::: Extract :::

Prior to the inauguration of the Federal Cabinet, the International Monetary Fund (IMF) reportedly tied cabinet formation as a pre-condition for the sending of an IMF team to Pakistan to negotiate and finalize another bailout from the Fund.

On March 11 President Asif Ali Zardari administered the oath to the PM's 19-member federal cabinet. The proposals for appointment was made under clause 1 of Article 92 (federal ministers and ministers of state) of the Constitution. On the same day Muhammad Aurangzeb, the new finance minister would renounce his Dutch nationality and be granted Pakistani nationality as well as resign from his position as CEO of Habib Bank Limited. The nineteen member cabinet includes many veteran politicians and newcomers. Mohsin Naqvi and Ahad Cheema, former caretaker ministers would be included amongst other PML-N stalwarts. The swearing-in ceremony was held in the President's House (Aiwan-i-Sadr). On March 12 the new Federal cabinet members assumed charge after allocation of their portfolios. The new cabinet was criticized for sidelining some members of the elected coalition, seen in the absence of Ishaq Dar in the financial portfolio and Rana Sanaullah as interior minister, traditional supporters of Nawaz Sharif. Shehbaz Sharif's position as Prime Minister has also been seen as to maintain strong relations with the military and ensuring its influence in administration. The military's backing of the new cabinet composition has also been seen as a way to send a message against the political opposition that attempts to undermine the new government will be met with force and push through reforms, such as through the SIFC.

:::

*Stated problem 1:* In the entries, reproduce the part that opens with the line containing "1280x720 pixels." and closes with the line containing "Task: Open stats", putting "emblem" in place of "badge" and changing nothing else. Leave the pictures out.

::: Excerpted records :::

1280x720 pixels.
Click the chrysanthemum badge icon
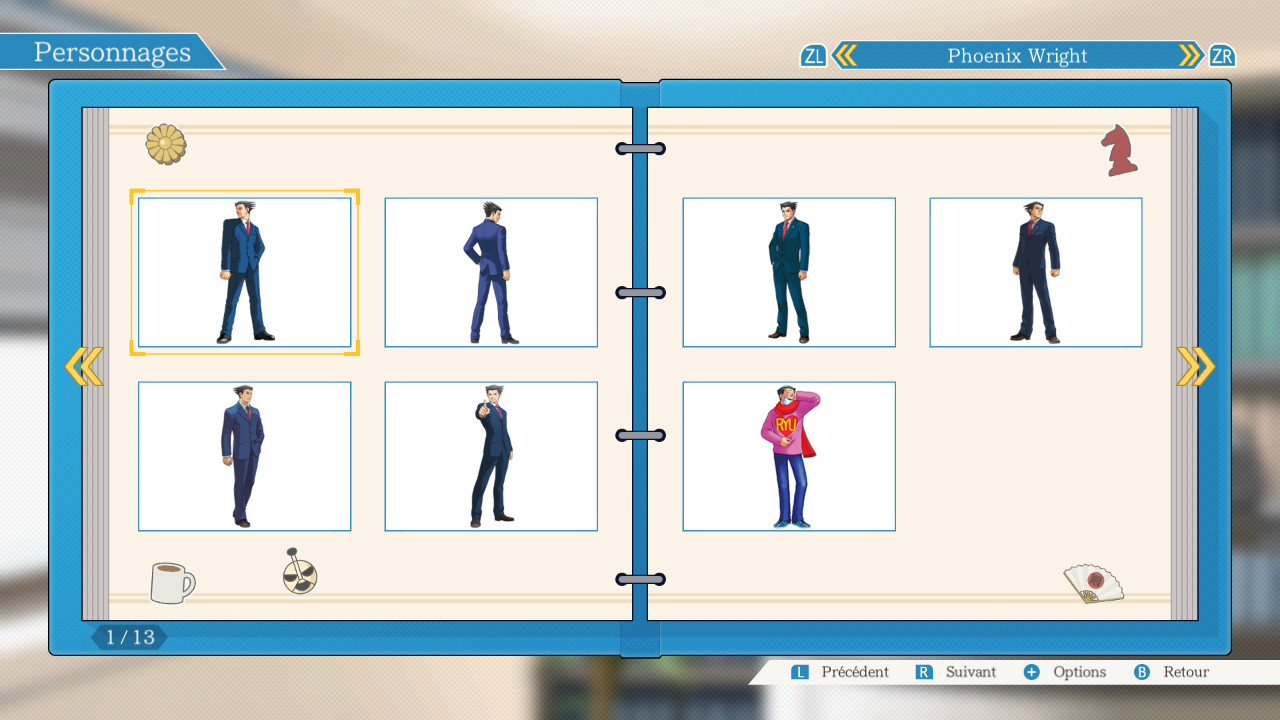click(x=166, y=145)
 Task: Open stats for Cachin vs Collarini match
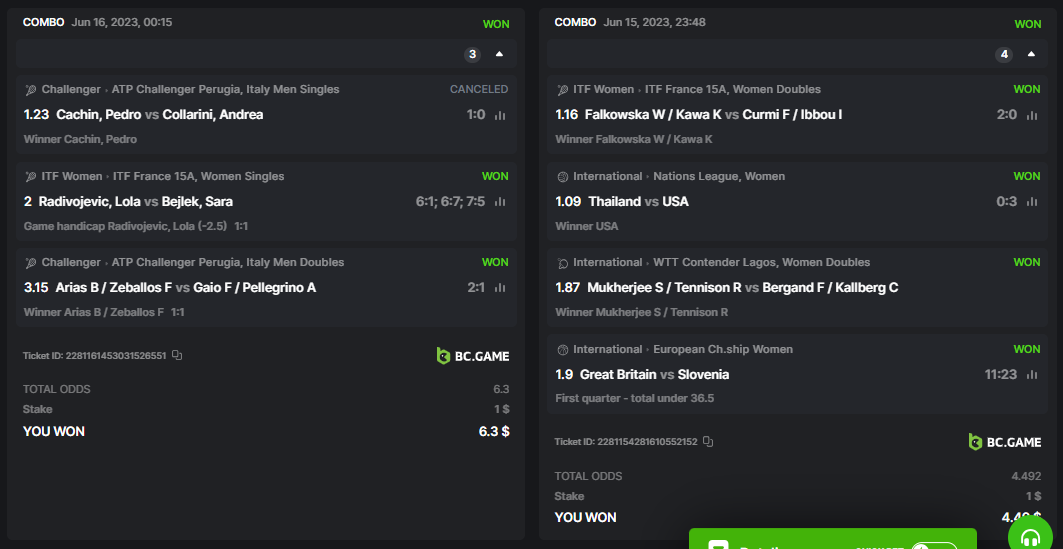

:::
::: Excerpted records :::

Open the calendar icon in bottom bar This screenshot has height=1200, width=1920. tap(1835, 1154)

:::

*Stated problem 2:*
Answer these questions from the text on Pakistan's federal cabinet.
(a) Who administered the oath to the cabinet on March 11?
(b) Where was the swearing-in ceremony held?
(c) What position did Muhammad Aurangzeb resign from?

*Full output 1:*
1280x720 pixels.
Click the chrysanthemum emblem icon
click(x=166, y=145)
 Task: Open stats for Cachin vs Collarini match

*Full output 2:*
(a) President Asif Ali Zardari
(b) In the President's House (Aiwan-i-Sadr)
(c) CEO of Habib Bank Limited